===== Page extract

University of Kaiserslautern | Computer Science | Distributed Systems | Research | Squirrel
Next: Related Work | Up: Flexible Scheduling for Linux | Previous: syncopation

Results

Scheduler Overhead | Proportional-Share Scheduling | Bandwidth Reservation | Transfer of Allocated Capacities | Isolation from Best-Effort Load | Multimedia Usability | Conclusion


Having presented the design of syncopation in the previous chapter, the actual performance of the modified kernel is examined in this chapter. The presentation begins with an attempt to describe what penalty has to be expected when replacing the original scheduler to enable syncopation's features. Afterwards, the scheduler will be measured with respect to the distribution of processing time to process with allocated shares, in a fixed configuration as well as with dynamic modifications produced by a ticket transfer in a client/server scenario. Finally, the usability of the reservation mechanism will be tested with a common video player to see if and what modifications need to be done to such a player to successfully employ the mechanism.

Scheduler Overhead

When serving best-effort processes in syncopation, an increased overhead for the scheduler in comparison with the original kernel must be accepted. Two aspects of the design cause this additional overhead: Firstly, before entering the best-effort scheduler, the hierarchical stride scheduler is run. Secondly, syncopation calls the scheduling code at least every jiffy, while original LINUX may allow tasks to run for several jiffies. To get a notion of the costs of the extended features, two scenarios have been designed.

In the first scenario, a single process counts up a long integer in between two measurements of system time. The resulting difference should give an impression of the absolute penalty produced within the scheduler. Table 4.1 displays the results of ten measurements with both kernels. In this simple looping test, the overhead produced by syncopation is measured by an amount of less than two thousandth parts.


Table 4.1: Scheduling Overhead - Simple Loop
  LINUX syncopation
mean value 50.208944s 50.386934s
std.deviation 0.077974s 0.028844s
maximum 50.336736s 50.435984s
minimum 50.107979s 50.342680s


A practical test involved a kernel build measured by the tool `time'. We have performed ten consecutive measurement with each kernel. Prior to the measurement two additional build commands had run to make sure that results have equal preconditions with regard to file caching effects. Table 4.2 shows the results.

==========

> [Written task A]: In the scheduler overhead section, rewrite the passage between "A practical test" and "shows the results.", inclusive, changing "consecutive" to "successive".
> [Written task B]: Put the lines of the listing between the lines holding "has height=819, width=1456." and "The height and width of the screenshot is (541, 1215).", inclusive, into a JSON list of strings with one string per line and blank lines omitted.

===== Records supplied

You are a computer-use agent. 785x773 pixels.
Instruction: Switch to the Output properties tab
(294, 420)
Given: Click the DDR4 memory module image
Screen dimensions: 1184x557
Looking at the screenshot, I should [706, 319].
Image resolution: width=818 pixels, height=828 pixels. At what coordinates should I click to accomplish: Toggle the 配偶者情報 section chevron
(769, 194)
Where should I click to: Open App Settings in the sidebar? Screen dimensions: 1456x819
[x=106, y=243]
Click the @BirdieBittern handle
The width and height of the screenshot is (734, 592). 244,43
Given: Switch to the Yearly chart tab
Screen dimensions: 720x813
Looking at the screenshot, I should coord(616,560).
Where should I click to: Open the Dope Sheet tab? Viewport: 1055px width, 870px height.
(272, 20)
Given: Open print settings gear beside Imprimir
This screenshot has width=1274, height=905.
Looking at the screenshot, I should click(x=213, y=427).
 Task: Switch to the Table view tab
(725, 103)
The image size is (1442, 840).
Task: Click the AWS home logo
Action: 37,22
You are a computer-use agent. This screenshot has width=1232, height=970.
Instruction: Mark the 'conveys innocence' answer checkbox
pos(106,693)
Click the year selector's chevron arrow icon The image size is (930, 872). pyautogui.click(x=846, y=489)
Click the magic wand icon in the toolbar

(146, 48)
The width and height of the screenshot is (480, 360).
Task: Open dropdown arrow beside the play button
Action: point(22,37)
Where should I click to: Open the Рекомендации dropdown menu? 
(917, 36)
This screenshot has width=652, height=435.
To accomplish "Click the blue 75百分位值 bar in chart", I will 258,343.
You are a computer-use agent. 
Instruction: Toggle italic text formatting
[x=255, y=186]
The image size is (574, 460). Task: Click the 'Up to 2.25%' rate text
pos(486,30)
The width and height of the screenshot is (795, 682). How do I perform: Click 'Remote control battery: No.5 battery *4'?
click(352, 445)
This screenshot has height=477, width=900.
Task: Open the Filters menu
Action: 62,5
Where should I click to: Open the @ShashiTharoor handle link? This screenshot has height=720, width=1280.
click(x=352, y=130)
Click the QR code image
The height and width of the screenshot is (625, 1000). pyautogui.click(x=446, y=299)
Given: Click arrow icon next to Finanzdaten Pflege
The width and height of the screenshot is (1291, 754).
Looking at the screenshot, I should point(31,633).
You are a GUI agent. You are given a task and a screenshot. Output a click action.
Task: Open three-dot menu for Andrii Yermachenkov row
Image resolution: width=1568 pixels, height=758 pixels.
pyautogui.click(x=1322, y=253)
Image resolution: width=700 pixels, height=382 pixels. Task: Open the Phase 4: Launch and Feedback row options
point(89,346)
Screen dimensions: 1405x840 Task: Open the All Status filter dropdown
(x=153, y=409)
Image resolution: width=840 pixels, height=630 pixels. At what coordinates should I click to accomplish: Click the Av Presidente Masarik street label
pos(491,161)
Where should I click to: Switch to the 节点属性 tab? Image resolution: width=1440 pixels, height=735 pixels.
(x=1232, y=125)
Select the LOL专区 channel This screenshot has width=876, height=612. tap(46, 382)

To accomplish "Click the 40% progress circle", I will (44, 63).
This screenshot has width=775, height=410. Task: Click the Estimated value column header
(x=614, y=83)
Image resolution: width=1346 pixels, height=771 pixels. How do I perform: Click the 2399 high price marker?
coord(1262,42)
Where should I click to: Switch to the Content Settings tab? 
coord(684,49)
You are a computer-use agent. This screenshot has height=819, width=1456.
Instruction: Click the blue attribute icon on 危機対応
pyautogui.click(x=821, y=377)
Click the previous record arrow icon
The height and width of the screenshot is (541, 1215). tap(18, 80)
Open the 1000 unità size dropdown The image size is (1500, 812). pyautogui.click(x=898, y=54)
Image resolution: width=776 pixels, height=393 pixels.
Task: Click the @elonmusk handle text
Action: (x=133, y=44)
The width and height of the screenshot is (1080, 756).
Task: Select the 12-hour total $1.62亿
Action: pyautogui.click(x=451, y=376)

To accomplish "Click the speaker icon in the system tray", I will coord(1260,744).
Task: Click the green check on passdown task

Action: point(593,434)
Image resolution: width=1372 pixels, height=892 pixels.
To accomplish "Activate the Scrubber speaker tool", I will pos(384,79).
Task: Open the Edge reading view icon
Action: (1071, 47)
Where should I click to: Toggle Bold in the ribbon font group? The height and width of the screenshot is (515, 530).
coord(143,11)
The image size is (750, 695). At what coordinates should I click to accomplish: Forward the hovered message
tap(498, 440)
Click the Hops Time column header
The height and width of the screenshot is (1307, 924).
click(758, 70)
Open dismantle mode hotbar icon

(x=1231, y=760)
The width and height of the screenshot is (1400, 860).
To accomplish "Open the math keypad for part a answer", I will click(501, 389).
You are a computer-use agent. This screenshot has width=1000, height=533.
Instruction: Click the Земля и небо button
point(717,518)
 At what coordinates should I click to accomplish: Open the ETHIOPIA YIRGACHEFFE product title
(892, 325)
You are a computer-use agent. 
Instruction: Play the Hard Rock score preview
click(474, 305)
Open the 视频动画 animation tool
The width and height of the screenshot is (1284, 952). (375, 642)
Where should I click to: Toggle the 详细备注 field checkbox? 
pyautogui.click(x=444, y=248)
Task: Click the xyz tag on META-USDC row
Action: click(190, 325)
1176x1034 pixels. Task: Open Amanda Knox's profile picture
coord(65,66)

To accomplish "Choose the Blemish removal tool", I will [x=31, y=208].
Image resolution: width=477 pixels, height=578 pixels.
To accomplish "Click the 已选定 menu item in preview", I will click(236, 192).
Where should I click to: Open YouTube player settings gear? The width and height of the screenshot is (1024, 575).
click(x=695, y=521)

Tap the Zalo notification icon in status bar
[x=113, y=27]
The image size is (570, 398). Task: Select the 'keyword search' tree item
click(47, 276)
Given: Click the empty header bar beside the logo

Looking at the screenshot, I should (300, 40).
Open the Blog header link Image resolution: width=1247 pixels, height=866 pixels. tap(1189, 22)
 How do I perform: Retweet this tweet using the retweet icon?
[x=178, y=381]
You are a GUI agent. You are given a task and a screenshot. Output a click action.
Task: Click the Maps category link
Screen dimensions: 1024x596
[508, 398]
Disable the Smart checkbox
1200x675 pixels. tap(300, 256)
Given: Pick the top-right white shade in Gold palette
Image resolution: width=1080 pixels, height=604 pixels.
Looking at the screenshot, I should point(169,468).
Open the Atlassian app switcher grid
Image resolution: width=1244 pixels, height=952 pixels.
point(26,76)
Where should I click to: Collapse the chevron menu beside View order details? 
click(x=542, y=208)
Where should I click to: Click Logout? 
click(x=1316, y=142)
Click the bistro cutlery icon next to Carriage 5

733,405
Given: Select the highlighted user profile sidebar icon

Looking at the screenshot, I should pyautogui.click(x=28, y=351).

==========

> [Complete response A]:
A practical test involved a kernel build measured by the tool `time'. We have performed ten successive measurement with each kernel. Prior to the measurement two additional build commands had run to make sure that results have equal preconditions with regard to file caching effects. Table 4.2 shows the results.

> [Complete response B]:
[
  "You are a computer-use agent. This screenshot has height=819, width=1456.",
  "Instruction: Click the blue attribute icon on 危機対応",
  "pyautogui.click(x=821, y=377)",
  "Click the previous record arrow icon",
  "The height and width of the screenshot is (541, 1215). tap(18, 80)"
]